Si bien las primeras aplicaciones de CRISPRa involucraron el uso de un ARN de guía única Para encontrar promotores, secuencias junto a los genes que ayudan a activarlos, el equipo de UCSF / Berkeley detrás del nuevo estudio se dio cuenta de que CRISPRa también podría ayudar a encontrar potenciadores. Al dirigir el complejo CRISPRa a miles de diferentes sitios potenciadores potenciales, razonaron, podrían determinar cuál tenía la capacidad de activar un gen en particular, incluso si ese gen estaba lejos del potenciador en el cromosoma.
"Esta es una forma fundamentalmente diferente de ver las secuencias reguladoras no codificantes", dijo Dimitre Simeonov, estudiante de doctorado en el laboratorio de Marson en UCSF y el otro autor principal del estudio.
Haciendo 20,000 experimentos a la vez
El gen que el equipo decidió estudiar produce una proteína llamada IL2RA, que es fundamental para la función de las células inmunitarias llamadas células T. Dependiendo de las condiciones del cuerpo, las células T tienen la capacidad de desencadenar la inflamación o suprimirla. El gen IL2RA produce una proteína que le dice a las células T que es hora de ponerse sus sombreros antiinflamatorios. Si los potenciadores que deberían activar el gen tienen errores, las células no logran suprimir la inflamación, lo que puede conducir a trastornos autoinmunes como la enfermedad de Crohn.
Para rastrear las ubicaciones de los potenciadores que controlan IL2RA, el equipo de UCSF y Berkeley produjeron más de 20,000 ARN guía diferentes y los colocaron en las células T con una proteína Cas9 modificada.
"Básicamente, realizamos 20,000 experimentos en paralelo para encontrar todas las secuencias que activan este gen", dijo Marson.
Efectivamente, apuntar a algunas de las secuencias con CRISPRa aumentó la producción de IL2RA, lo que arrojó una breve lista de ubicaciones que podrían ser importantes para regular el destino de las células T.

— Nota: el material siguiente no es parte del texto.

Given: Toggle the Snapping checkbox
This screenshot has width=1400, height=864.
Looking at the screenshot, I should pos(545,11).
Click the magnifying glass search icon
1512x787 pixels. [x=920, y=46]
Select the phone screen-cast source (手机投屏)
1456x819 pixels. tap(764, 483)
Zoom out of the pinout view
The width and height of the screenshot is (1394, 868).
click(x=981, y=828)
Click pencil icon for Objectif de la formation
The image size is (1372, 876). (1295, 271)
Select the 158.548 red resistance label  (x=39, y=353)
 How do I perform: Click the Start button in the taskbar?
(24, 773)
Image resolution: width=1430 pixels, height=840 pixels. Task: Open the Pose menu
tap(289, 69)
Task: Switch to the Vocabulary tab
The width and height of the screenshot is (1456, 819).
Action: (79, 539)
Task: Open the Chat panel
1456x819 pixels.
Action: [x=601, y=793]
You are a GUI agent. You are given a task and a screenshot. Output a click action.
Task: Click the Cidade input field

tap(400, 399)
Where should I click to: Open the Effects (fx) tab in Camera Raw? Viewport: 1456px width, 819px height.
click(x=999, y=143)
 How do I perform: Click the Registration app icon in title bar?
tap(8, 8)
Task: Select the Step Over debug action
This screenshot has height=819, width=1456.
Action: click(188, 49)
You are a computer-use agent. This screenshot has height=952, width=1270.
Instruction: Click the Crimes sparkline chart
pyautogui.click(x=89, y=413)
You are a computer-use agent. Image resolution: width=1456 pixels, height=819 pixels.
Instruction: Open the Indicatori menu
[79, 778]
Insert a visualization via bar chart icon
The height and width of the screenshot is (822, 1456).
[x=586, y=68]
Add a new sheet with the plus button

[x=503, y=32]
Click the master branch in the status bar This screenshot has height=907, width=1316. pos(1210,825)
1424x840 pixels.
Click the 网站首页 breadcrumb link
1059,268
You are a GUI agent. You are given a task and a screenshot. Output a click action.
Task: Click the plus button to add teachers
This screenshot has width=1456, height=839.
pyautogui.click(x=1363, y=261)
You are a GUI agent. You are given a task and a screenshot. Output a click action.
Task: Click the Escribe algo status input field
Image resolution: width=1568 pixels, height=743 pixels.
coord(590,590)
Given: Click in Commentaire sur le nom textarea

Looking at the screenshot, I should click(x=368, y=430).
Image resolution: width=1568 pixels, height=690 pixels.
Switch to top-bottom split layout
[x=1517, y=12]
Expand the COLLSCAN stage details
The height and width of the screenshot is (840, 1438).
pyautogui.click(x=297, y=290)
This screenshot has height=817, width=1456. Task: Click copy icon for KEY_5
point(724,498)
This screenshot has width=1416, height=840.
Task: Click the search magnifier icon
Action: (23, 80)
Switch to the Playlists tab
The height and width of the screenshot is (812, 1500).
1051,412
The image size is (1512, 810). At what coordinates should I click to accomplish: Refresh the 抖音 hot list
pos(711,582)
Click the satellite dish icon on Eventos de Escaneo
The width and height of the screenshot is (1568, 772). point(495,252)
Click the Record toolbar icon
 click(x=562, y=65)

“Cada vez que tienes la oportunidad de hacer una pregunta de una manera totalmente nueva, de repente puedes descubrir cosas que te habrías perdido con métodos más antiguos”, dijo Gowen. "Encontramos estos potenciadores sin tener que suponer qué aspecto tenían".
Vincular los potenciadores mutantes a la enfermedad inflamatoria
Una de las posibles secuencias potenciadoras que identificó el equipo incluía el sitio de una variante genética común que ya se sabía que aumentaba el riesgo de EII, aunque no se entendía cómo lo hizo. Los equipos de Marson y Corn se preguntaron si esta variación genética podría alterar el interruptor que regula la cantidad de proteína IL2RA presente en las células T. Para probar esto, modificaron las células T de ratón para que contuvieran la variante genética asociada con la enfermedad humana, y encontraron que estas células T de hecho producían menos IL2RA.
"Esto comienza a desbloquear los circuitos fundamentales de la regulación de las células inmunitarias, lo que aumentará drásticamente nuestra comprensión de las enfermedades", dijo Marson.
A continuación, el equipo espera expandir el método, tal vez encontrando formas de buscar potenciadores de muchos genes diferentes a la vez, haciendo que la búsqueda de reguladores de trastornos inmunitarios sea mucho más rápida. Y esperan que el método sea una herramienta de amplia aplicación para desvincular las interacciones genéticas en todo tipo de células.
"Creemos que este será un método muy útil en general", dijo Corn. "Sería fácil para alguien interesado en las neuronas o cualquier otro tipo de célula detectarlo y buscar los potenciadores involucrados en la programación del comportamiento de esas células".